Rooney talks about 60 Minutes and the rest of his long and distinguished career, that began as a print correspondent during World War II in his four-hour Archive of American Television interview.

Interview description:
Andy Rooney spoke about his 50-year career as a writer and producer for television. Rooney detailed his roots as a journalist writing for The Stars and Stripes during World War II. He talked about his entrance into radio and television as a staff writer for Arthur Godfrey and later on television’s The Morning Show with Will Rogers, Jr. and The Seven Lively Arts. He described his shift to the non-fiction form working on such CBS series as The Twentieth Century and Calendar. It was on the later series that Rooney first worked with newsman Harry Reasoner.
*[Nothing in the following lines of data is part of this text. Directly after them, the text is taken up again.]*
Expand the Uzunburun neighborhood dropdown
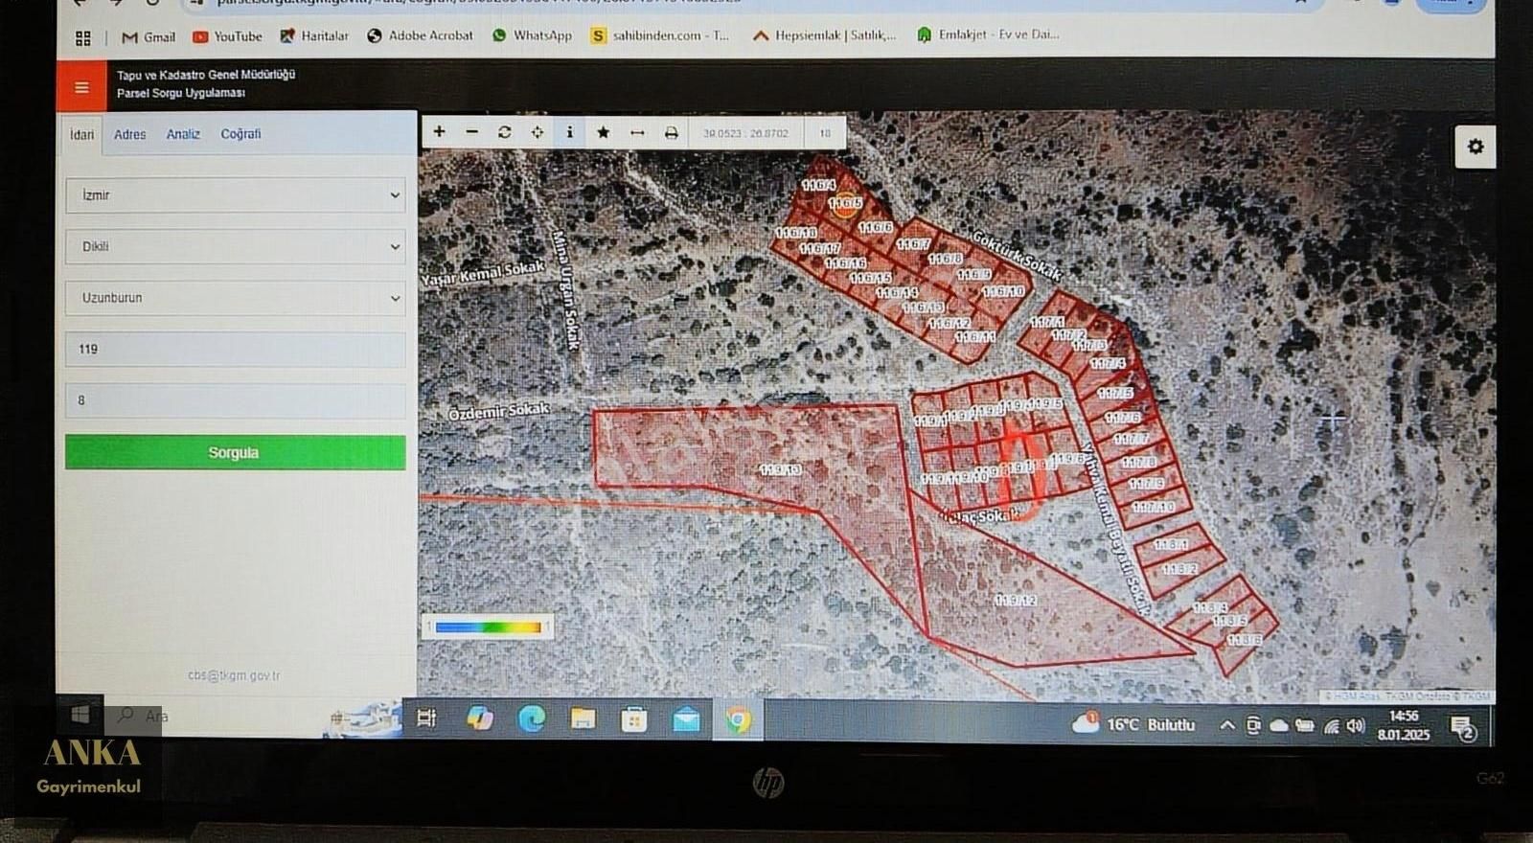Screen dimensions: 1533x843 click(x=236, y=298)
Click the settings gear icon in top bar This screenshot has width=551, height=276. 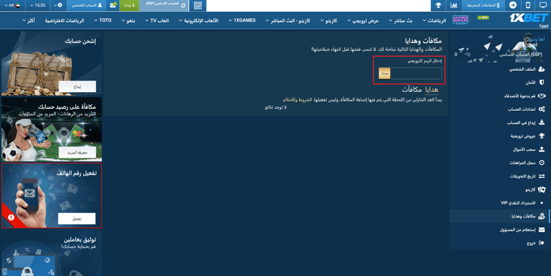point(59,6)
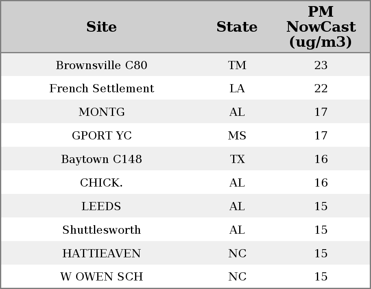Click the Shuttlesworth site cell
The height and width of the screenshot is (289, 371).
tap(101, 230)
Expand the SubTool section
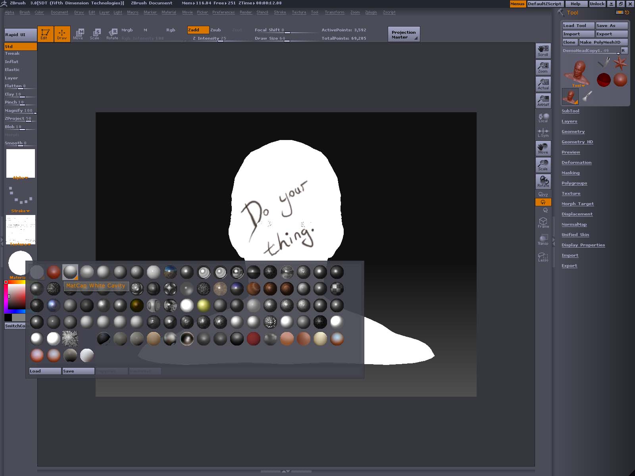Screen dimensions: 635x476 [570, 111]
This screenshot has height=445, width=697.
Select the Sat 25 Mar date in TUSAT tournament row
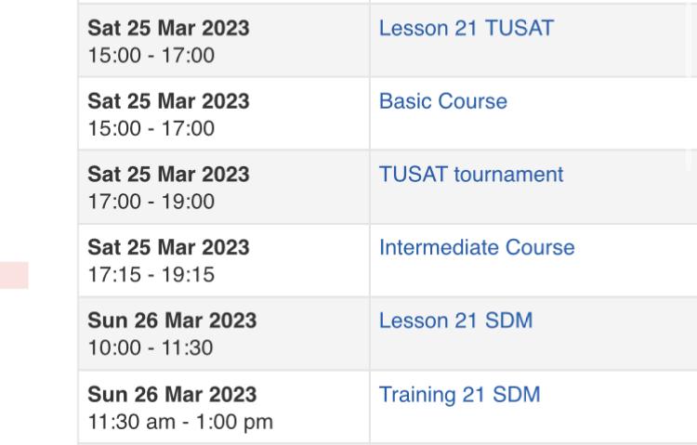(x=168, y=175)
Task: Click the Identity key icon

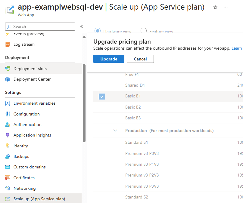Action: point(8,146)
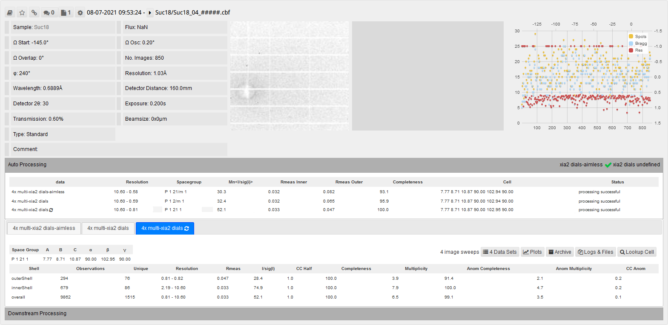Toggle the Spots series in chart legend

pos(637,37)
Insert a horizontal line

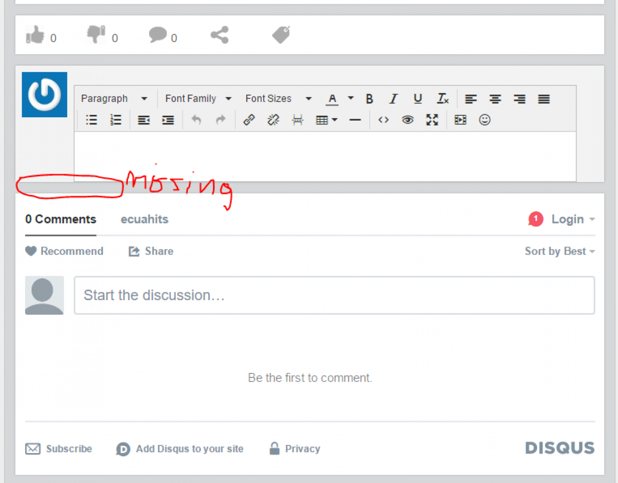[x=355, y=120]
He spoke in detail about the many CBS documentary specials the two collaborated on (Rooney as writer, Reasoner as narrator) including: An Essay on Doors (1964), A Bird’s Eye View of America (1964), and The Strange Case of the English Language (1968). Rooney talked about several other documentaries in which he contributed as a producer, writer, or a combination of the two including: Sinatra (1965, re-shown on CBS in 1998) and Black History: Lost, Stolen, or Strayed (1968, Emmy winner). He talked about his long association with 60 Minutes, which began in 1968 when he wrote and appeared in (in silhouette) the recurring segment “Digressions,” a tongue-in-check 30-second “debate” on current events. He talked about his temporary break with CBS when the network refused to air an anti-Vietnam War piece An Essay on War, and the subsequent airing of it on PBS’s The Great American Dream Machine. Rooney described several documentaries he made for ABC and CBS in the 1970s including: A Small Town in Iowa, Mr. Rooney Goes to Washington, and Mr. Rooney Goes to Dinner. Rooney spoke of his work writing and appearing in “A Few Minutes With Andy Rooney,” the literate and often cantankerous essays on everyday life that appear as an end-of-the program tag to 60 Minutes, a spot he has occupied since 1978. The interview was conducted by Don Carleton on June 22, 1999.